* **Travail demandé**
Poursuivez le texte sur la publication des garanties souveraines en reprenant juste après sa dernière phrase.

* **Texte fourni**
::::::
Ces garanties devraient donc être signalées totalement et spécifiquement
aux parlements des Etats membres. Les pays qui garantissent de la
dette souveraine et autre devraient publier ces garanties d’une
manière cohérente sur le plan international. Cela concerne également
les systèmes de garantie de dépôts et les prêts et garanties accordés
au secteur financier. La comptabilisation de certains éléments en
hors-bilan a été l’un des problèmes qui ont fini par déclencher
la crise; il faudrait ainsi éviter de recourir à ce type de pratique
dans les comptes publics. Par conséquent, l’Assemblée invite l’Organisation
de coopération et de développement économiques (OCDE) et Eurostat
à élaborer, au plus tard six mois après l’adoption de cette recommandation,
des lignes directrices méthodologiques destinées aux Etats sur une
publication plus transparente des garanties souveraines.
::::::
* **Données fournies**

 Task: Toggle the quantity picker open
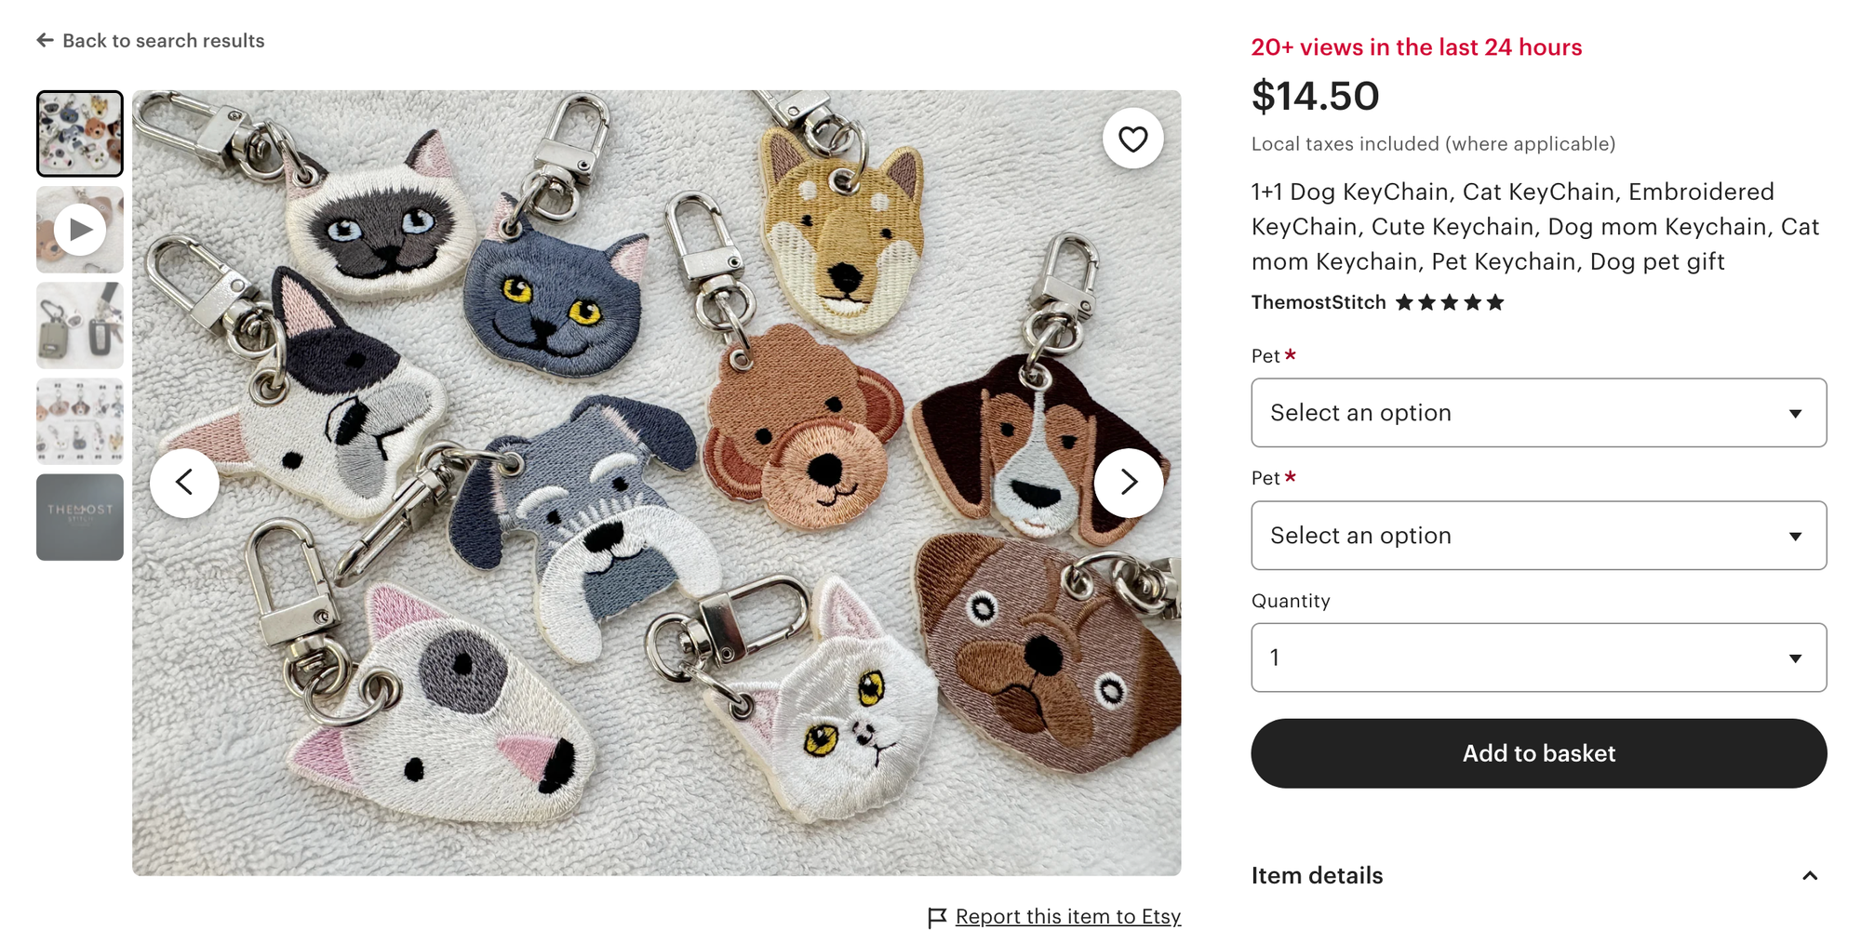(1797, 658)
::::::
* **Réponse rédigée**
11. L’influence des marchés financiers sur la gouvernance de l’Etat,
sur l’intérêt public, sur la conduite publique des politiques économiques
et sur les institutions démocratiques européennes est inquiétante. L’Assemblée
estime qu’il est nécessaire de poursuivre les discussions sur ce
point au sein du Conseil de l’Europe, notamment par le biais du
Forum pour l’avenir de la démocratie, et dans les parlements nationaux des
Etats membres. Elle souligne la nécessité de renforcer l’interaction
et les échanges d’informations entre les parlements nationaux, les
gouvernements et les institutions de Bretton Woods, en particulier
lorsque ces dernières sont appelées à l’aide.
12. L’Assemblée regrette que les Etats aient, dans les faits,
nationalisé une partie de la dette privée. L’article 1 du Protocole
additionnel à la Convention européenne des droits de l’homme (STE
no 9) interdit explicitement l’expropriation de la propriété privée.
Il devrait également interdire l’expropriation de la dette privée,
afin que les contribuables ne soient pas contraints de payer le
prix des échecs des établissements du secteur privé.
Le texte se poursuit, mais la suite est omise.